Raw AmpSeq reads for the quantification of CRISPR/SpCas9 genome edits in Nicotiana benthamiana plants

This dataset consists of the raw targeted amplicon sequencing reads that was produced in our study titled "Comprehensive benchmarking of genome editing quantification methods for plant applications". In the study, we transiently transformed Nicotiana benthamiana leaves with genetic constructs for the expression of SpCas9 and gRNAs targeting endogenous genes. 20 different gRNAs were individually expressed and genome edits were quantified using 8 methods. The NGS-based targeted AmpSeq was used as the benchmark. Illumina MiSeq pair end 150 bp sequencing was used to generate the data. In the majority of samples, two samples with different amplicon sequences were mixed and sequenced together. The output were directly mapped to the different amplicon sequences with a sequence homology threshold as a way of de-multiplexing. In the submitted dataset, files where two samples were multiplexed were duplicated and labelled with the corresponding gRNA and sample ID.

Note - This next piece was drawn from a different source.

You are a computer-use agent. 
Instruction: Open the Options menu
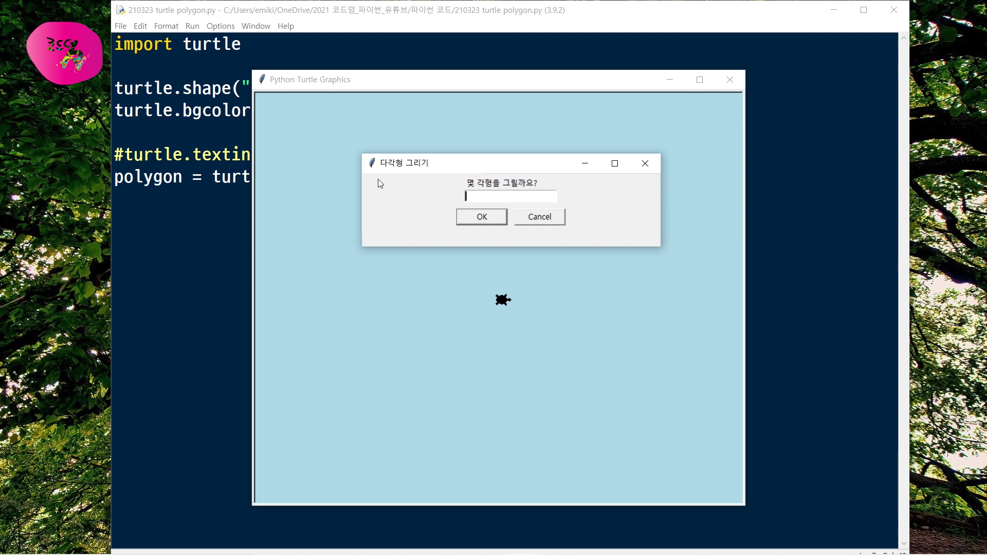[220, 26]
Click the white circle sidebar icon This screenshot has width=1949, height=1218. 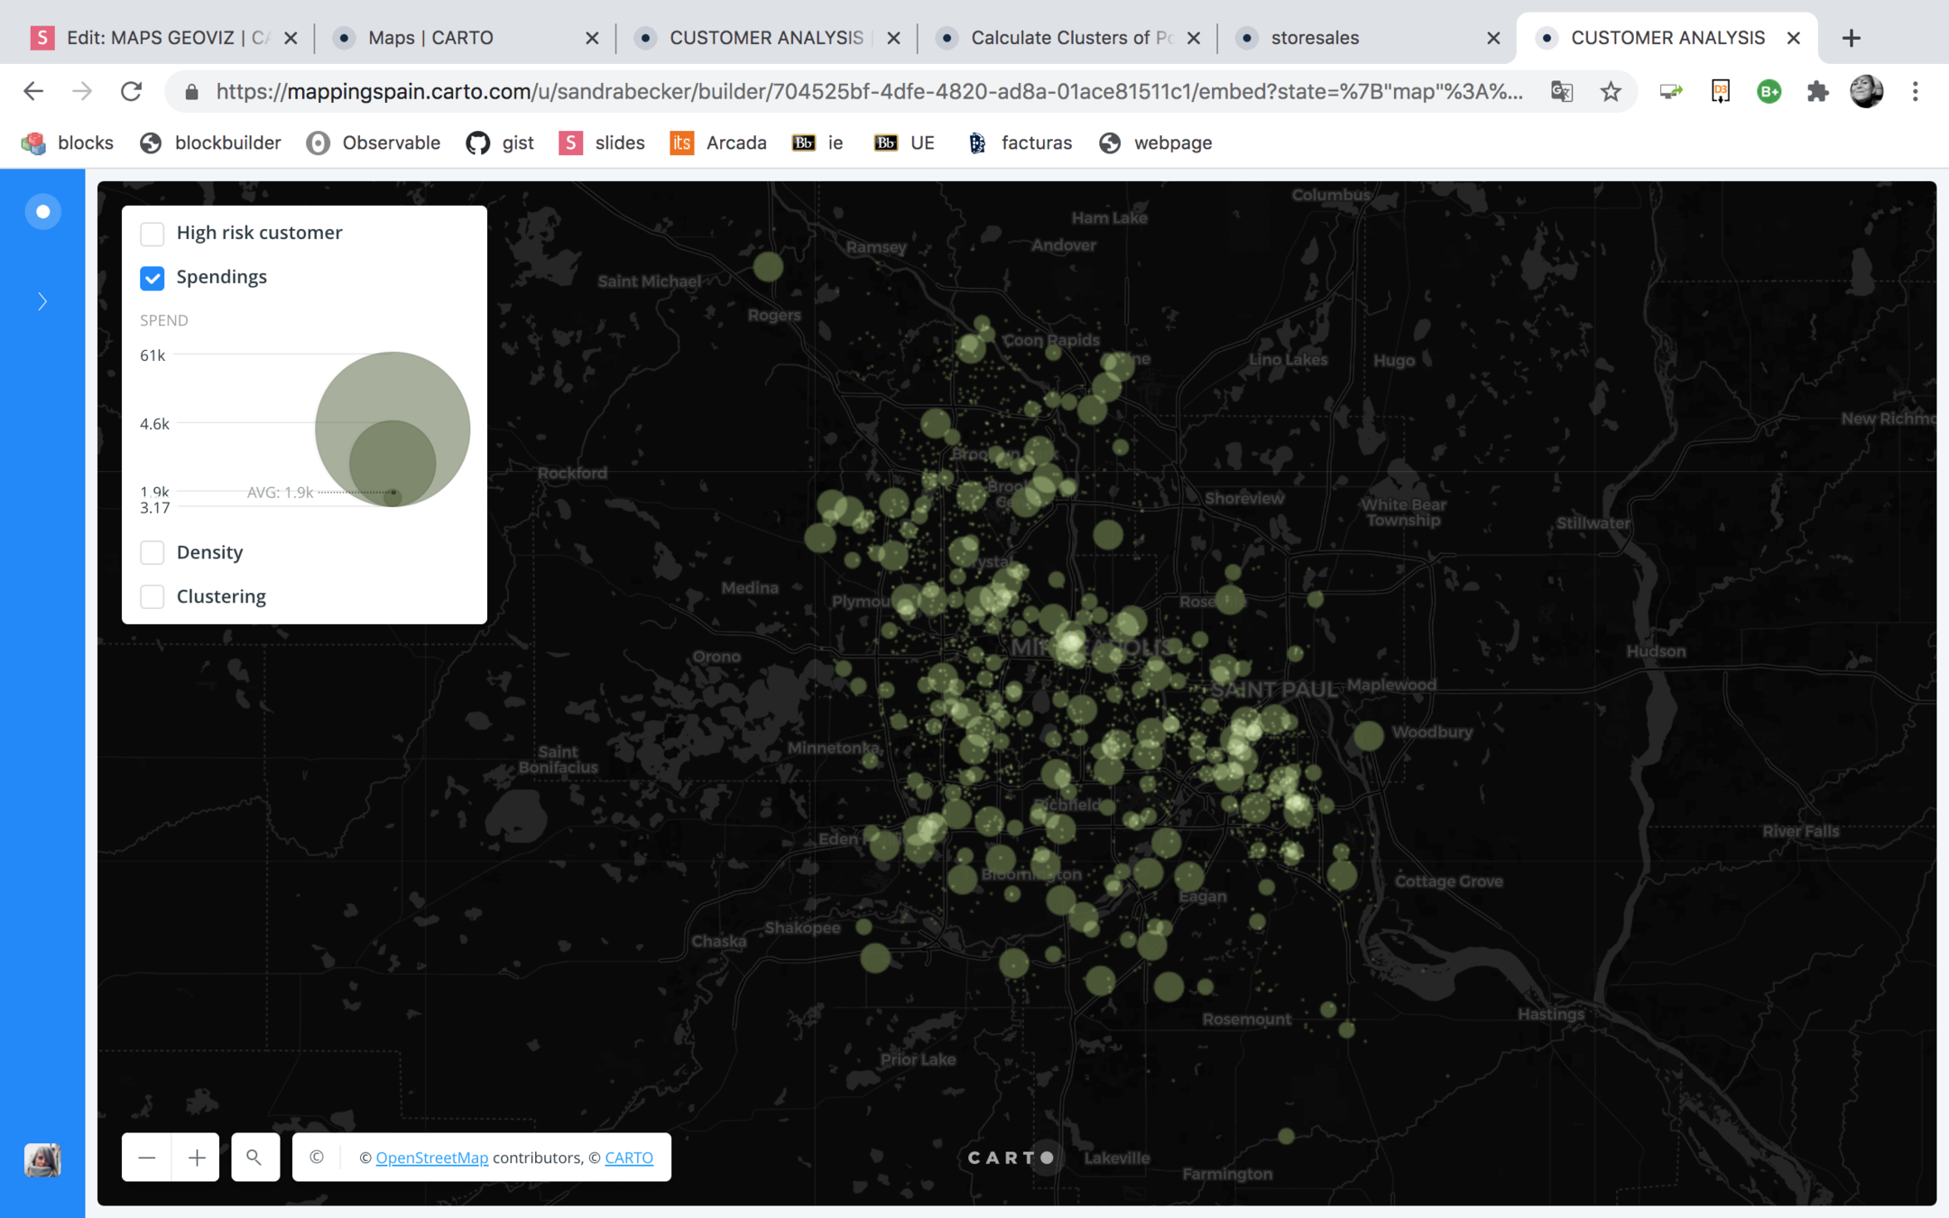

本数据集包含本课题组在题为《用于植物应用的基因组编辑定量方法综合基准测试》的研究中产生的原始靶向扩增子测序读段（reads）。本研究中，我们通过遗传构建体瞬时转化本氏烟草（*Nicotiana benthamiana*）叶片，以表达SpCas9以及靶向内源基因的向导RNA（gRNA）。本研究共设计20条不同的gRNA并分别进行表达，同时采用8种方法对基因组编辑结果进行定量分析。基于下一代测序（Next Generation Sequencing, NGS）的靶向扩增子测序（AmpSeq）被用作基准参照方法，测序数据通过Illumina MiSeq平台的150 bp双端测序策略生成。在大多数样本中，我们将携带不同扩增子序列的两份样本混合后共同测序；测序得到的原始数据会直接与不同的扩增子序列进行比对，并通过设置序列同源性阈值的方式完成样本解多路复用。在本次提交的数据集中，所有包含混合样本的文件均进行了复制，并通过对应的gRNA与样本ID完成标注。